Follow along as Jennifer Pinarski shares her experiences about giving up her big city job and lifestyle to live in rural Ontario with her husband, while staying home to raise their two young children.
Last Friday, the Fraser Institute released "The Cost of Raising Children." Christopher Sarlo, an economics professor at Nippissing University and senior fellow at the Fraser Institute, boldly calculated that raising a child in Canada costs approximately $3,500 per year.
Or more accurately, $4,115.04 per year for 12-year-old children and $2,264.38 for four-year-old children.
I’ll give you a minute to digest those numbers — or, if you’re anything like me, you’ll immediately shake your head and wonder how the Fraser Institute came up with a figure so ridiculously low.

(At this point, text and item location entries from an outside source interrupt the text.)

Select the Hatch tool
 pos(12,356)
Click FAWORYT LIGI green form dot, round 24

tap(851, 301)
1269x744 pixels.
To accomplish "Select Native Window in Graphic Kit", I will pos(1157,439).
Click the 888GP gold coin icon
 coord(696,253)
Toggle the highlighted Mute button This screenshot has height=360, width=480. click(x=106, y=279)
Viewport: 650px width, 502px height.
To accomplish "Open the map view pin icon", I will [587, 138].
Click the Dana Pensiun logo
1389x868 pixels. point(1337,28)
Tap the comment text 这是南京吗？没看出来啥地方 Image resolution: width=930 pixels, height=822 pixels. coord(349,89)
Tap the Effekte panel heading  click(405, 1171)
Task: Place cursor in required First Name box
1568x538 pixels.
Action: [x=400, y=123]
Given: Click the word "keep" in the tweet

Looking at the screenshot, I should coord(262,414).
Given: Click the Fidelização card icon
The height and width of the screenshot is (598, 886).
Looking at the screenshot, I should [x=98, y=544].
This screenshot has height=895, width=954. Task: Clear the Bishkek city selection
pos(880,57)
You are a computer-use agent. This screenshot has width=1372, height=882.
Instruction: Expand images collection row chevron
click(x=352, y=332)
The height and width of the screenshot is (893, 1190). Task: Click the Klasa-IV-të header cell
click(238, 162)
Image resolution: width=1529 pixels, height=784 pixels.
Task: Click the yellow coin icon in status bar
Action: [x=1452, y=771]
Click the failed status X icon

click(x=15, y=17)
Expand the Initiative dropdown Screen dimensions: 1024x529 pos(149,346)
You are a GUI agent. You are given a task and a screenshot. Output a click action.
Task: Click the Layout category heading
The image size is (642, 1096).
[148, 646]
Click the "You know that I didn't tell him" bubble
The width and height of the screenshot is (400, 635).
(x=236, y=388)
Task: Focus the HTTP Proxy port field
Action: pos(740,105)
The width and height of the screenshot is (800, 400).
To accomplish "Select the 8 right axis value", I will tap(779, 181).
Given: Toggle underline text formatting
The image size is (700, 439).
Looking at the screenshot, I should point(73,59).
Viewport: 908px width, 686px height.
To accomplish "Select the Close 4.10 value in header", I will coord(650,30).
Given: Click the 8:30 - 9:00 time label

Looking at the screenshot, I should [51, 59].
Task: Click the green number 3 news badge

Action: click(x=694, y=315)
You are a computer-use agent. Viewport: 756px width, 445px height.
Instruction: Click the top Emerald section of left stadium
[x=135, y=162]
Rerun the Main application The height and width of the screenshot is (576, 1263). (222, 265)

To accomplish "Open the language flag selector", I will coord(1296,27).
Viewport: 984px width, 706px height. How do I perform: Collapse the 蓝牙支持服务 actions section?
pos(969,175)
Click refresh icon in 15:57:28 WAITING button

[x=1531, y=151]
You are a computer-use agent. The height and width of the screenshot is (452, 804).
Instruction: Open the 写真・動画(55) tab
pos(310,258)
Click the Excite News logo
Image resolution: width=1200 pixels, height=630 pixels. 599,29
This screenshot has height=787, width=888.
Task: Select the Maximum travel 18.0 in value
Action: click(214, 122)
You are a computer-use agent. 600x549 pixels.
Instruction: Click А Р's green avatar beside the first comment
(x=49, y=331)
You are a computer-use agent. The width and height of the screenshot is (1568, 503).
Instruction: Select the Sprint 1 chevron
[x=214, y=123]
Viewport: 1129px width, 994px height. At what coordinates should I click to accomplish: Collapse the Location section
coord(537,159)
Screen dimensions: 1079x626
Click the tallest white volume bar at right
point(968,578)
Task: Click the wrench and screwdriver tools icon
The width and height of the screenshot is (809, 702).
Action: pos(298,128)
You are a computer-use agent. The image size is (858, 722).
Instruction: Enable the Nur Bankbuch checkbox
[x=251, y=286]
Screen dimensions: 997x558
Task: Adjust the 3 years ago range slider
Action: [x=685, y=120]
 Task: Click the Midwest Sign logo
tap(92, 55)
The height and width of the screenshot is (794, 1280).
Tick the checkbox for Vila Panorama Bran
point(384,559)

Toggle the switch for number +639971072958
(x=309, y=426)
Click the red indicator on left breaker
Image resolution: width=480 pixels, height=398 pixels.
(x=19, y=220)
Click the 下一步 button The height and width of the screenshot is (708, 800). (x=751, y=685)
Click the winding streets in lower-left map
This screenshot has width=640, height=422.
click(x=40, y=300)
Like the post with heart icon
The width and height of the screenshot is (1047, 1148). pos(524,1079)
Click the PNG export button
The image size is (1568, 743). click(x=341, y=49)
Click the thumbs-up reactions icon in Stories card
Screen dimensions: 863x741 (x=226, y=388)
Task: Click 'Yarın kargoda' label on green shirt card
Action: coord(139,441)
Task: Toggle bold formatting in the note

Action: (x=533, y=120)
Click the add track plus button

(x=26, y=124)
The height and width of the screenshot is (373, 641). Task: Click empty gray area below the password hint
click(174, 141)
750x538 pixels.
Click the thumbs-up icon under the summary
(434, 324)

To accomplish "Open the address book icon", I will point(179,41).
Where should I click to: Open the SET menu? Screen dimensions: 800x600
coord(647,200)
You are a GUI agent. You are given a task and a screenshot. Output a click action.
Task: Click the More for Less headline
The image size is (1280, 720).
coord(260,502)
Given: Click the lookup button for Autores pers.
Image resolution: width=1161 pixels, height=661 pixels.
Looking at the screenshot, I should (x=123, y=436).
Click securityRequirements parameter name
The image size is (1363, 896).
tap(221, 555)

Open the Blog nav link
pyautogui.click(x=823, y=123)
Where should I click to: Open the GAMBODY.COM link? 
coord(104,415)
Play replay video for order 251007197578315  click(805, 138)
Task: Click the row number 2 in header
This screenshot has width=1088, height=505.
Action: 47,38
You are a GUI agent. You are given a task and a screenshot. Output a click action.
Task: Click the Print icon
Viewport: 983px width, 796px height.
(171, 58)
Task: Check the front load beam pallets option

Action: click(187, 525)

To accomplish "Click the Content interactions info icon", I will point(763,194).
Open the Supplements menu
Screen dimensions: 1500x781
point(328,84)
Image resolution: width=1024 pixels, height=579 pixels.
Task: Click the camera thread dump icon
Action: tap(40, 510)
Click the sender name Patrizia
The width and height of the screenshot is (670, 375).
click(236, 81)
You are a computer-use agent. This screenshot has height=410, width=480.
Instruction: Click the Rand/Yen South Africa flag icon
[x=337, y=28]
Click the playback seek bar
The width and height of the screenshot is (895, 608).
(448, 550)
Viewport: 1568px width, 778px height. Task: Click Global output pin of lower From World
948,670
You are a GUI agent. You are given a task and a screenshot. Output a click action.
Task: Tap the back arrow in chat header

Sarlo came to this amount using costs provided by the Montreal Diet Dispensary, a committee of individuals with family budgeting experience. The $4,000 per year is the “minimum adequate standard of living” and includes the cost of food, clothing and personal care, but not housing and daycare. Any other estimate found in the popular press isn’t realistic, Sarlo claims, because those studies include daycare, discretionary spending, tuition and housing costs. Calling MoneySense, The Financial Post and The Guardian “alarmist” and “inaccurate” for inflating the true cost of raising kids, Sarlo believes it has never been more financially easier to raise children because incomes are higher, people are having fewer children, there are more government benefits and necessities are less costly.
There are easily half a dozen things the Fraser Institute assumes about Canadian families which make me angry about this report:
But what upsets me the most is that Sarlo implies that Canadian parents who spend more than a couple thousand dollars a year on their children must be rich; unnecessarily spoiling their kids with trips to Disneyland and wasting money on daycare. As Elizabeth Renzetti wrote in her Globe and Mail article, it’s the exclusion of daycare costs as a legitimate expense that most parents take issue with in the study.
It’s almost like poverty and meeting the basic needs of children are glorified in this study, that stripping childhood of any extravagance is how kids should be raised. Growing up on welfare as one of three siblings to a single mother, I was raised on a dollar amount close to what the Fraser Institute says kids can survive on. It’s no way to live and not a way I want to raise my children — what parent does? Even now, with two young children, a part-time job and a husband on Employment Insurance, we’re hovering around the poverty line and it sucks.
I’m not alone in thinking that the Fraser Institute is off their rocker, and I think of all of the discussion on social media over the weekend about the Fraser Institute’s report, Hannah said it best:
"As a young child in a family of four, we got by on less than $19K per year. We managed, but we weren't living, we were subsisting. There was never enough money for anything, even things like good snowsuits or fresh fruit. I would never, ever choose that kind of uncertainty for my own kids. And that's why it ["The Cost of Raising Children"] makes me angry. Just because you CAN, doesn’t mean you should." — @hpstrawberries via Twitter
Canadian parents should never be shamed for not knowing how to garden, or working full-time or having their children in daycare. The Fraser Institute missed the mark on "The Cost of Raising Children" by telling families that they should settle for less.